I cannot read the French but understand this part: €200, and the phone number scrawled underneath. What do you know? It’s cheaper than the bloody shoes.

A wind sweeps under the bridge, stirring the dead leaves, our hair, and the shaggy flag behind me. It flares, reaches out, and brushes my neck with its loose threads. Turning around, I pluck its mast from the stern, rolling it between my palms as I consider his offer. The French tricolor:
Liberté, Égalité, et Fraternité
. Red, white, and blue.

And yet, I cannot help but miss our stars.

The shoes I will give to Irene. Everything else I will keep.

I place the flag across my lap and clasp my hands over its faded colors. Looking tenderly at him, I shake my head slightly. “I’m no good here, Mathieu.”

He takes my knee with his hand, in reassurance. “It only takes time, my love.”

I touch his hand as gently as I know how. “I’m no good with
you
, Mathieu.”

He blinks once, and falls silent, before taking possession of his hand again.

We sit like that for several minutes, rocking in our boat. I want to say more, to explain, but I resist. If I talk, he will talk. I am as weak as an infant and too capable of being swayed.

I don’t remember who is the first to fall, but we find each other on our knees. I bury my face in his neck. His mouth finds my hair. We remain like so for minutes, or lifetimes. We don’t want to let go. We understand what letting go means.

A modestly sized
bateaux mouche
slices under the bridge like a scalpel cutting through a womb, so terribly close that, if I squint into its klieg lights, I can make out the couples eating on the other side of the glass. A large man with a crew cut catches sight of our embrace and gives Mathieu a bawdy thumbs-up. I laugh, or sob, and pull away, cupping Mathieu’s cheek in my hand.

“I just remembered something.”

“What did you remember?” he asks, softly.

“My first day here, in my own
bateaux mouche
. They told us that legend of the kiss.”

“Which legend?”

“The one about kissing under Le Pont Neuf. How you make a wish at the same time as you kiss your lover, without telling each other what the wish is? Then, within that same year, your wish will come true.”
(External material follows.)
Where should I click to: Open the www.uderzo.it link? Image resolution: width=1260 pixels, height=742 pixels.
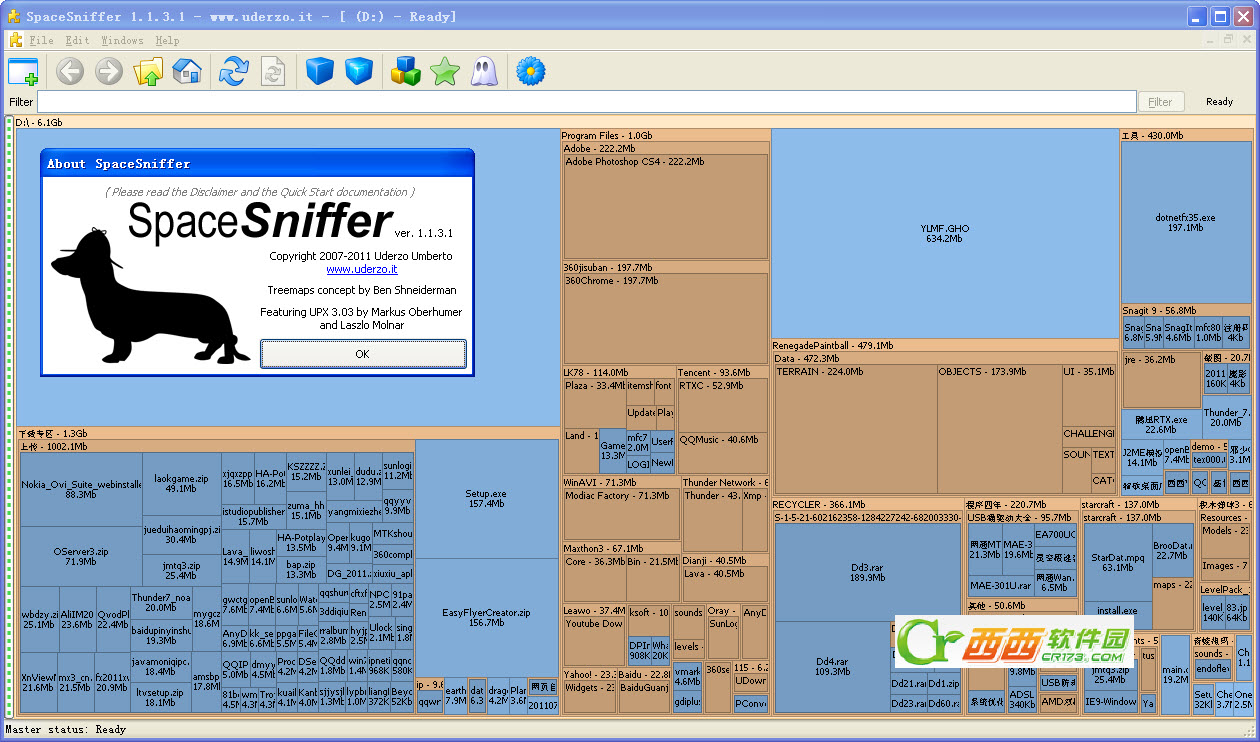362,269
“You’re thinking about Pont-Marie, and I don’t believe—”

“—so anyway, I think it’s a great idea.” Looking into those bright, skeptical eyes, I do my best to smile, and ask, “Don’t you, Mathieu?”

He
must
believe. There will be hope.

Mathieu sighs. Then nods in something like defeat.

I’ll never forget this: his head, dipping from the shadows into a finger of moonlight, tilts to the side, while his lips (those lips, the very ones which have convinced me, without intent, to chase the god in Art) separate with a slight
puh
. Then his breath and mine, hot mixing with cold.

The Paris fever.

We kiss.

He is gone from the boat before my lips can taste his absence.

I look up at him, from my knees, alone again.

“You’re in the stern,
mon petit chou.”

His eyes flash his meaning, while his hand holds the umbilical of the dock line.